EXERCISES TO COMPLETE:
**A)** Substitute "adjusted gross income" for "AGI" in the passage on dependency exemptions, and write out the part starting at "Exemptions start to" and ending at "persons filing separately.".
**B)** Continue the passage on dependency exemptions from its final sentence.

The IRS also has crafted regulations for medical expenses. At one time, a divorced or separated parent could deduct a child's medical expenses only if that parent could claim an exemption for the child. Now, however, it no longer matters which parent receives the exemption. Under the current rules for divorced or separated parents, Brenda and Carl can each deduct those medical expenses that he or she pays for Alan, subject to a nondeductible 7.5 percent floor.
Special rules or tie-breaker rules aside, in an increasing number of situations it becomes pointless for parents to squabble about exemptions for their children. For instance, Brenda may be disqualified from claiming an entire exemption for Alan because her income is too high.
Exemptions start to phase out, that is gradually vanish, when AGI surpasses certain levels that are adjusted upward yearly to account for inflation. The disallowance affects all exemptions that can be claimed on a return, including those for a spouse and dependents.
In 2006, the disallowance process for exemptions begins when AGI exceeds these amounts: $150,500 (up from $145,950 for 2005) for singles; $225,750 (up from $218,950) for joint filers; $188,150 (up from $182,450) for heads of household; and $112,875 (up from $109,475) for married persons filing separately.
But unless the law changes, from 2006 to 2009, the phasing out of exemptions itself will disappear in stages. On IRS 1040 forms for 2006 and 2007, the required phasing out declines to just two-thirds of what would otherwise be phased out. On returns for 2008 and 2009, the required phasing out further declines to just one-third of what would otherwise be phased out. After 2009, the phase-out officially ends, unless reinstated by Congress.
There is yet another tax trap: Brenda cannot claim any exemptions for Alan or herself if she is subject to the alternative minimum tax (AMT).
By the way, the AMT does not infringe on the personal religious beliefs of individuals who raise large families. While it might have the effect of making the observance of some religious beliefs more expensive, the Tax Court has ruled that it does not render the AMT an unconstitutional infringement of free exercise of religion under the First Amendment. The Tax Court's decision was upheld by the United States Court of Appeals for the 10th Circuit.

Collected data
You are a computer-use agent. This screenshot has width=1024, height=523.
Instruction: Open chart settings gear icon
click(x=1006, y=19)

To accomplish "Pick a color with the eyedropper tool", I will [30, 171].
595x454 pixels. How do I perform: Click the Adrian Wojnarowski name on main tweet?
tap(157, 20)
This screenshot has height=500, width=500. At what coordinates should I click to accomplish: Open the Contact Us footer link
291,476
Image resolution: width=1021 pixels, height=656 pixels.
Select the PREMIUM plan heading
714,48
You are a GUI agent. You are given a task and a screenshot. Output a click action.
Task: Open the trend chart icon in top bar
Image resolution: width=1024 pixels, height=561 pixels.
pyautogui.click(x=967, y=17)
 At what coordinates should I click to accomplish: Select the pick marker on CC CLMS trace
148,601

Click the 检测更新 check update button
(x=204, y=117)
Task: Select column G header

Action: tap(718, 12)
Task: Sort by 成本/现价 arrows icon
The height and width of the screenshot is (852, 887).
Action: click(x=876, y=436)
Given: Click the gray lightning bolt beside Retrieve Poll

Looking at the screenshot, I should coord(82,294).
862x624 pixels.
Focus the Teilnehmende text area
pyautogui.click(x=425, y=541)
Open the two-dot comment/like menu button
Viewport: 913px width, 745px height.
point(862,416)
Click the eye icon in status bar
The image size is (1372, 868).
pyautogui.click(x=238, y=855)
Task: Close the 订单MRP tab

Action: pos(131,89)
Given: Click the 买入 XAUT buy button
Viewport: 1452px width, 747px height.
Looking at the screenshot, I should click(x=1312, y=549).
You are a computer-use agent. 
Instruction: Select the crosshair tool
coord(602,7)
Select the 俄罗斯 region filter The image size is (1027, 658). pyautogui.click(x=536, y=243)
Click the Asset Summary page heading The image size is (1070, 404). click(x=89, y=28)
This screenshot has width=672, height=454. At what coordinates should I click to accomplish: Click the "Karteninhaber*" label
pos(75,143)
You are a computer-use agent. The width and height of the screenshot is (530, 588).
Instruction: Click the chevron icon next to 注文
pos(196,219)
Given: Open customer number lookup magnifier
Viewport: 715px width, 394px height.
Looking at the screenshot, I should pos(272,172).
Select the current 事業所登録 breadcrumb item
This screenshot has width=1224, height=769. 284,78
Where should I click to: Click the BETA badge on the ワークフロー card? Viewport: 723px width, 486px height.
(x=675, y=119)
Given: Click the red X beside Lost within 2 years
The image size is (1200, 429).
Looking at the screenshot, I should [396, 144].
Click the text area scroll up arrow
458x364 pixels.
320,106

RESPONSES FOR EACH TASK:
**A)**
Exemptions start to phase out, that is gradually vanish, when adjusted gross income surpasses certain levels that are adjusted upward yearly to account for inflation. The disallowance affects all exemptions that can be claimed on a return, including those for a spouse and dependents.
In 2006, the disallowance process for exemptions begins when adjusted gross income exceeds these amounts: $150,500 (up from $145,950 for 2005) for singles; $225,750 (up from $218,950) for joint filers; $188,150 (up from $182,450) for heads of household; and $112,875 (up from $109,475) for married persons filing separately.

**B)**
In short, being a parent is expensive; being a divorced parent is more so. But if you're up on the rules, you can make it a little easier for your clients.
Julian Block is a syndicated columnist and attorney based in Larchmont, N.Y. His books include Marriage And Divorce: Savvy Ways For Persons Marrying, Married Or Divorcing To Trim Their Taxes To The Legal Minimum. Information about his books is at www.julianblocktaxexpert.com.
Another Way to Go
It may not be simpler, but there is an alternative to Form 8332 for divorced or separated couples who want to shift the ability to claim dependent children as deductions to the non-custodial parent. According to Mark Luscombe, principal analyst for CCH, instead of Form 8332, Carl can attach certain pages from the divorce decree or written separation agreement, provided the decree or agreement states all three of the following:
1. Carl can claim Alan without regard to any condition--payment of support, for example.
2. Brenda will not claim Alan.
3. The years for which Brenda releases the claim.
In addition, Carl must attach all of the following pages from the decree or agreement:
1. Cover page (including Brenda's Social Security number).
2. The pages that include all of the information identified in items 1-3, above.
3. Signature page with Brenda's signature and date of agreement.
This is an annual obligation; Carl must attach the required information even if he submitted it with a 1040 form for a previous year.